On 18 January 2007, Carphone Warehouse announced that it had suspended its sponsorship of the show as Channel 4 had not taken sufficient action in response to the alleged racism in the show. On 8 March 2007, the company permanently dropped its sponsorship of the show.

===Appy Awards===
In April 2011, Carphone Warehouse sponsored the Appy Awards, calling them "the United Kingdom’s first major app awards ceremony designed to recognise innovation and development in app technology".

Carphone Warehouse staff nominated around 1,000 apps from which a panel of judges produced a shortlist of 50, announced by Richard Hammond in February 2011. In an online process, about 30,000 votes were cast by the public to choose the winners. Finland-based Rovio Mobile's 2009 game Angry Birds won the award for Best App of the Year, along with a win in the Best Game App category and a nomination in the Best Time Waster App category. Lima Sky's Doodle Jump, which topped 10 million downloads in March 2011, was nominated in both the Best Game App and Best Time Waster App categories but failed to win either.

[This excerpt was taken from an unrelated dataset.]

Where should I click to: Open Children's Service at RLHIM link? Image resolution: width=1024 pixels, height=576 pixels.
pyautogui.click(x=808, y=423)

Appy Award winners and nominees
| Category | Winner | Shortlisted nominees | Ref. |
|---|---|---|---|
| Best Game App | Angry Birds | Sonic Flight Control FIFA 11 Doodle Jump |  |
| Best Lifestyle App | Amazon | LoveFilm Tesco Groceries Jamie Oliver's 20 minute meals BBM |  |
| Best Moneysaving App | Skype | Tastecard Money Supermarket vouchercloud ShopSavvy Barcode Scanner |  |
| Best Music App | Spotify | Virtuoso Piano My Music Anywhere Last FM Shazam |  |
| Best Photography App | Adobe Photoshop | Instagram Hipstamatic iMovie FatBooth |  |
| Best Sport App | Sky Sports News | Endomondo Sports Tracker Nike+ GPS Adidas MiCoach Football Manager Handheld 2011 |  |
| Best Time Saver App | Google Maps | ShopSavvy Barcode Scanner Sky+ Dragon Dictation Tube Exits |  |
| Best Time Waster App | Facebook | Doodle Jump YouTube Football Manager Handheld 2011 Angry Birds |  |
| Best Travel App | TripAdvisor | City Guides Time Out Google Translate Flight Tracker Tube Deluxe |  |
| App of the Year | Angry Birds |  |  |

==Charity support==
In October 2001, Carphone Warehouse established a corporate partnership with Get Connected UK, a confidential helpline service for young people that continues today as "The Mix". Carphone Warehouse supplies Get Connected with office and helpline equipment and has been instrumental in ensuring it is free to call from all landlines and mobiles. This partnership won the Charity Times Corporate Partnership Award in 2003 and the Third Sector Excellence Award for Corporate Partnership in 2006.